Extract, from the records beneath this instruction, each line that contains the word "chevron".

DATASET EXCERPTS:
╭──

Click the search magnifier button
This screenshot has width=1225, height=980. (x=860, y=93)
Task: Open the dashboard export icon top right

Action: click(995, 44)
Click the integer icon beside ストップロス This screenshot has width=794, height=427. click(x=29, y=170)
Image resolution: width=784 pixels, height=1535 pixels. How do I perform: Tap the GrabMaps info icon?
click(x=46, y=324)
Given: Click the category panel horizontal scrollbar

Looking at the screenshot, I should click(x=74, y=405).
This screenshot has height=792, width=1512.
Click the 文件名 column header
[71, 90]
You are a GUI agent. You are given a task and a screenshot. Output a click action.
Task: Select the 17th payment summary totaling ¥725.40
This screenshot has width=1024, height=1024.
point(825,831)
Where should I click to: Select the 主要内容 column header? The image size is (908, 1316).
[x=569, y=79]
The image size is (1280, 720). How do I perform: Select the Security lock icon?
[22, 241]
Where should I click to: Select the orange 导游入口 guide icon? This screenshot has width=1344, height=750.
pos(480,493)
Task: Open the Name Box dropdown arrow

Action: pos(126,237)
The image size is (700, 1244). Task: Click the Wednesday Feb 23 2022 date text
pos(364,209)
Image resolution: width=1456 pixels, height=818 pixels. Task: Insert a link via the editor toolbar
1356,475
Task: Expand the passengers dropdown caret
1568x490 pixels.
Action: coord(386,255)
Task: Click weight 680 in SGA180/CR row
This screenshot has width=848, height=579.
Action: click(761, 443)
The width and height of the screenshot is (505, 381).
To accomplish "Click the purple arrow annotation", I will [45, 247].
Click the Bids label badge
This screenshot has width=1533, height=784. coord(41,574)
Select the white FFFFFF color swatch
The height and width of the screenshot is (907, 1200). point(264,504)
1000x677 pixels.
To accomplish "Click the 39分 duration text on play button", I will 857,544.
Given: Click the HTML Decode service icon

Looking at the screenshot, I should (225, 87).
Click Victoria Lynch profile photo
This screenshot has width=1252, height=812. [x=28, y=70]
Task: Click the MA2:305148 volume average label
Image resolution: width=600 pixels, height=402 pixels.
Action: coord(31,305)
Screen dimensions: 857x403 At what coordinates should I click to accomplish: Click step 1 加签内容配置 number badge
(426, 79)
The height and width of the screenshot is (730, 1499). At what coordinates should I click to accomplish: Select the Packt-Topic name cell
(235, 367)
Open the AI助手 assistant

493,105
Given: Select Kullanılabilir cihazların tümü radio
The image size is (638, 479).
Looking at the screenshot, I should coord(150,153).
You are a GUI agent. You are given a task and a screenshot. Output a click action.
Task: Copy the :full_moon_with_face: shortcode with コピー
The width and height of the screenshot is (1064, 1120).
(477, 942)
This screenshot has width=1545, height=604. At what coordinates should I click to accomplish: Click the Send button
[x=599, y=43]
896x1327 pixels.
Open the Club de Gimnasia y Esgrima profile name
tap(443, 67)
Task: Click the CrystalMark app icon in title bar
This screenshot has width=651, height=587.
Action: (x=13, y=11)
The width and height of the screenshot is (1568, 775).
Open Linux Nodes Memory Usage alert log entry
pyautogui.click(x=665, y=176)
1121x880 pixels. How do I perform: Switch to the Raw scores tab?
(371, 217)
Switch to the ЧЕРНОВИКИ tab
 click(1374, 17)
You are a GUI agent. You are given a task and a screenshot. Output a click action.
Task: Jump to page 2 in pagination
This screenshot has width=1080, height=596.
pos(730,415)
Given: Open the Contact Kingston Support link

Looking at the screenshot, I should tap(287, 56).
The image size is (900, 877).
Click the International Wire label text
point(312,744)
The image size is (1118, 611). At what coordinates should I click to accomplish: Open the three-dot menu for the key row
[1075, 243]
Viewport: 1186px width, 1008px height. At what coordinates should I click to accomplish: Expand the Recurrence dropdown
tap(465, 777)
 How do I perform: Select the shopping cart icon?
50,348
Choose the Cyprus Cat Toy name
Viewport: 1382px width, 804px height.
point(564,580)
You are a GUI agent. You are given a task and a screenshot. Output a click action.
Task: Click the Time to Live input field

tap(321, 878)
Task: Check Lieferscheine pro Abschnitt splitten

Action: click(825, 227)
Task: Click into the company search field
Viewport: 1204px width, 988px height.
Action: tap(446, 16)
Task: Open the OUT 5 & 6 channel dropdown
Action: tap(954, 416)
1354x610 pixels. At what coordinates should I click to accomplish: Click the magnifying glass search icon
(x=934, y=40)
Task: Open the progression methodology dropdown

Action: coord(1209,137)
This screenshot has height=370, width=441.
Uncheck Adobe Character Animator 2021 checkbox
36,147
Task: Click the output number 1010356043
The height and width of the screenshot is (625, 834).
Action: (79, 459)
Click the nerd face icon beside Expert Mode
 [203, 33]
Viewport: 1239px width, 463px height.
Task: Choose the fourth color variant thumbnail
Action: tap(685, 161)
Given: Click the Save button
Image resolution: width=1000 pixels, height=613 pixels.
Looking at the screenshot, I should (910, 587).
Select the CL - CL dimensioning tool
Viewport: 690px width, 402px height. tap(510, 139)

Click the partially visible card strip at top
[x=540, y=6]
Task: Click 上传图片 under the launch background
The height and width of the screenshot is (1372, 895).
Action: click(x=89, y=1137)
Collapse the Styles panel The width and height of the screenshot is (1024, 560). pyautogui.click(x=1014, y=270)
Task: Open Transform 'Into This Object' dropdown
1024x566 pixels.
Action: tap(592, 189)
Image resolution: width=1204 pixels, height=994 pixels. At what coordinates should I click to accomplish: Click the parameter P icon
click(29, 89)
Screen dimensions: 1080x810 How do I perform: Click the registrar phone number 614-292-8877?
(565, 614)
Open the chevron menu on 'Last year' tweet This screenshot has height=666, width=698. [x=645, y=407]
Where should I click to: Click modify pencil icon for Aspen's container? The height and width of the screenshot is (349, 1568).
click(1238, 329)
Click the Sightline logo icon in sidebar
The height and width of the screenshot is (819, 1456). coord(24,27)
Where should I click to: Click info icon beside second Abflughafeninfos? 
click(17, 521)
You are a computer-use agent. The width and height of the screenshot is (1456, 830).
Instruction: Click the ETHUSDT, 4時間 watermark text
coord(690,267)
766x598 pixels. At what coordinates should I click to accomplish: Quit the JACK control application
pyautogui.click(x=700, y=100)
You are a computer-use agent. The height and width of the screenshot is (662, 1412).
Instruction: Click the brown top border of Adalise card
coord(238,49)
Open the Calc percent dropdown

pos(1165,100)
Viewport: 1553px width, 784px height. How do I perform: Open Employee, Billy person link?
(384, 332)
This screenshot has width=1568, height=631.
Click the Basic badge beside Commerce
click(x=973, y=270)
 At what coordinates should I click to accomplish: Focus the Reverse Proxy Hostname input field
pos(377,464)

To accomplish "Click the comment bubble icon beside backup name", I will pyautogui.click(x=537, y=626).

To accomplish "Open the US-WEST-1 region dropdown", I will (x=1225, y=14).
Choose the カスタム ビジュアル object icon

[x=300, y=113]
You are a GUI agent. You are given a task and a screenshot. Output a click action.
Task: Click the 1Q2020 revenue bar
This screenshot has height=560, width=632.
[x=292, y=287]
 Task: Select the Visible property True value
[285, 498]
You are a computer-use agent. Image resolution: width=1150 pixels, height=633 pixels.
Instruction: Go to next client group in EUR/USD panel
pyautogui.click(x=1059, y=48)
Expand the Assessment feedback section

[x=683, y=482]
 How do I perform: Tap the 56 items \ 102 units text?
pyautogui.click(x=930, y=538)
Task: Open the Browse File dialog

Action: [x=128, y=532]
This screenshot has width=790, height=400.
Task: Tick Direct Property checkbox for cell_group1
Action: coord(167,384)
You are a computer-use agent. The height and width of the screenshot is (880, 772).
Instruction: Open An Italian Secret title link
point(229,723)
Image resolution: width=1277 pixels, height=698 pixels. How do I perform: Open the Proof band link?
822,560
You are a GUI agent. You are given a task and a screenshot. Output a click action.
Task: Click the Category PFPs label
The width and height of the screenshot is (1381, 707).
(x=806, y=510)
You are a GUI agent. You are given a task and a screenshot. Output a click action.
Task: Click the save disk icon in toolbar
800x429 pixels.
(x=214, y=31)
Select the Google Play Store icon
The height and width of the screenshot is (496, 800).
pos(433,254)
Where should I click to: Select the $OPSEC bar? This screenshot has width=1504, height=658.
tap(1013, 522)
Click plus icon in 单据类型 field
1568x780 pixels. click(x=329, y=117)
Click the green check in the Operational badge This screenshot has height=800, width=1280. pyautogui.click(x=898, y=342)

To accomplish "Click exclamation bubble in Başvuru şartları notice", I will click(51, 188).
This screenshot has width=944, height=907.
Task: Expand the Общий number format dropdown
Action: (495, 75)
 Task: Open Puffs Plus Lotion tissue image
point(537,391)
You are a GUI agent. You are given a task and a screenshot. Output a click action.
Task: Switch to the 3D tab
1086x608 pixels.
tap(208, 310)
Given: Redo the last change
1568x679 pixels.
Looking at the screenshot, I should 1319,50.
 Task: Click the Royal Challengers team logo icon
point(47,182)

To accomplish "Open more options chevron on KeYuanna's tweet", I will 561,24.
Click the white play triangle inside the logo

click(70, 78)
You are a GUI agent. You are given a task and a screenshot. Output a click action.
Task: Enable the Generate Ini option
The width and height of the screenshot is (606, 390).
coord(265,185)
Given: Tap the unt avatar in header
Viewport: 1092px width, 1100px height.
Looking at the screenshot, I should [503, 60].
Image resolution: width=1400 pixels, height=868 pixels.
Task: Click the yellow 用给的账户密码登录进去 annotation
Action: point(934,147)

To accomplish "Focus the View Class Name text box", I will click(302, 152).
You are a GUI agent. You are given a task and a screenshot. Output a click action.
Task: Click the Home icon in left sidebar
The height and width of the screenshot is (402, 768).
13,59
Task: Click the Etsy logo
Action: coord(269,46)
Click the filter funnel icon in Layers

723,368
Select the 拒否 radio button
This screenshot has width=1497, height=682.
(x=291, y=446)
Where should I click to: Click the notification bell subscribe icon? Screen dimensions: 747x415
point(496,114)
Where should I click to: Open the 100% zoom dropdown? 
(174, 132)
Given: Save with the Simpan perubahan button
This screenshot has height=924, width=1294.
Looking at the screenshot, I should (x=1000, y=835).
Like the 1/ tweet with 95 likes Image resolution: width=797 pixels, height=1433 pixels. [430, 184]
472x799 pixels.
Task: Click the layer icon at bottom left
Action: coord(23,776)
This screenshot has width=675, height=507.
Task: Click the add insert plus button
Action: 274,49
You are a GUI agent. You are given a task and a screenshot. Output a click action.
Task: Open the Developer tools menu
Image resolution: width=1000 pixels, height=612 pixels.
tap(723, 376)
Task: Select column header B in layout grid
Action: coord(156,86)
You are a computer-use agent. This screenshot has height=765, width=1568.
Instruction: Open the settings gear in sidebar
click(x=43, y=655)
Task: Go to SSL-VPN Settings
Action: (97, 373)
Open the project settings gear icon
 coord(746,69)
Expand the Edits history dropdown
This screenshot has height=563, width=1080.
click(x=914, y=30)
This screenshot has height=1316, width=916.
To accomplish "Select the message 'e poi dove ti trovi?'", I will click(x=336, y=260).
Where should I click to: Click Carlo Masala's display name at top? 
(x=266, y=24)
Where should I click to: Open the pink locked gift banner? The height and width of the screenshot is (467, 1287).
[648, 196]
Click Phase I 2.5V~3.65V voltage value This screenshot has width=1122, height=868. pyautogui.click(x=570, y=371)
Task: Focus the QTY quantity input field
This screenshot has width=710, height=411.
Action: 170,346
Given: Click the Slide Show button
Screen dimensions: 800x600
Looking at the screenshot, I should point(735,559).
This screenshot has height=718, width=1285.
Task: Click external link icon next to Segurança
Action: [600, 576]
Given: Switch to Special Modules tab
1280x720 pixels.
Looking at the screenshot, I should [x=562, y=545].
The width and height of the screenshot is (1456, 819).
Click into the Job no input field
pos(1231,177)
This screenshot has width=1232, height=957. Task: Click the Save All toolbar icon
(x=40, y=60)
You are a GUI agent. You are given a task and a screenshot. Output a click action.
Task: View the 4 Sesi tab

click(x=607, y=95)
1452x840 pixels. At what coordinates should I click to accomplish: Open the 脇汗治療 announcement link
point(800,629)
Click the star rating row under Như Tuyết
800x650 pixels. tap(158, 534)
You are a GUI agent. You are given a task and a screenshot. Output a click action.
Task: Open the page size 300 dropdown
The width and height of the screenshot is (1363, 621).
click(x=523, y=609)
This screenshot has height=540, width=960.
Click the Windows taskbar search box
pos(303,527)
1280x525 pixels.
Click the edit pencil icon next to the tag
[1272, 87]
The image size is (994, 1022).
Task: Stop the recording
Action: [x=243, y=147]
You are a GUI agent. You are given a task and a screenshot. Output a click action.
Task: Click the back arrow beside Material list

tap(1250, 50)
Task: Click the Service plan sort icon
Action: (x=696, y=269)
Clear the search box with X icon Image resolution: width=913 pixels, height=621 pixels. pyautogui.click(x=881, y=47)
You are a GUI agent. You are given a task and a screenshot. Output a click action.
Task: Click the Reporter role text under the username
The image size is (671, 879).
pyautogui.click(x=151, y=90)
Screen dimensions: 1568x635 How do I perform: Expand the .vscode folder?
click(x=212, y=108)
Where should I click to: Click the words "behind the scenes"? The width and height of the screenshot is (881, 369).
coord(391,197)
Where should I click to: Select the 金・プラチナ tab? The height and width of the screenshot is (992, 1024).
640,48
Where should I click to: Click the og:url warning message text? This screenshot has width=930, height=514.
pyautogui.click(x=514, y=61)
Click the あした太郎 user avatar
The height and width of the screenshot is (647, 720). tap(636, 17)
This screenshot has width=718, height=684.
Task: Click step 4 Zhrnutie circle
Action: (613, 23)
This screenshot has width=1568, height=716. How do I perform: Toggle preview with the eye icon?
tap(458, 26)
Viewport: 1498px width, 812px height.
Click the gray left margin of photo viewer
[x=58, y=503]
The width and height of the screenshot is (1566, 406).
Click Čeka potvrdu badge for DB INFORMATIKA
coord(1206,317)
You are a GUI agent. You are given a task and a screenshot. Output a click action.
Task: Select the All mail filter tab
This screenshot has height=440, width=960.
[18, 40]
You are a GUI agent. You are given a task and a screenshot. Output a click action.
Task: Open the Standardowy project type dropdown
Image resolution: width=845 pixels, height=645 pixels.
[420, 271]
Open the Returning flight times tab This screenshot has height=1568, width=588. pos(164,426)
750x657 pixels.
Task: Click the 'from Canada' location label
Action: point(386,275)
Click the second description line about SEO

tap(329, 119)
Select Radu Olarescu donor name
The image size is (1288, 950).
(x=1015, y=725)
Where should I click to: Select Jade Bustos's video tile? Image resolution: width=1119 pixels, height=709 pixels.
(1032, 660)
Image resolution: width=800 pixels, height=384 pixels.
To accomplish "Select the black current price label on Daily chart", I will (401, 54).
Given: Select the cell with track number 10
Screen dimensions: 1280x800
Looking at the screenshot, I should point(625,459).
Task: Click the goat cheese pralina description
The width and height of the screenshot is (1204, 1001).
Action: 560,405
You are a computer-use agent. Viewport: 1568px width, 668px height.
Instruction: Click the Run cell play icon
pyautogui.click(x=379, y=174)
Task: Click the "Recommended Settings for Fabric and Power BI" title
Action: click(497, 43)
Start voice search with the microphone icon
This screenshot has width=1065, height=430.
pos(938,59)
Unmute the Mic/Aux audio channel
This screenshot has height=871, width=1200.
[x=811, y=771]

╰──

SOLUTION TO THE EXERCISE:
Open the chevron menu on 'Last year' tweet This screenshot has height=666, width=698. [x=645, y=407]
To accomplish "Open more options chevron on KeYuanna's tweet", I will 561,24.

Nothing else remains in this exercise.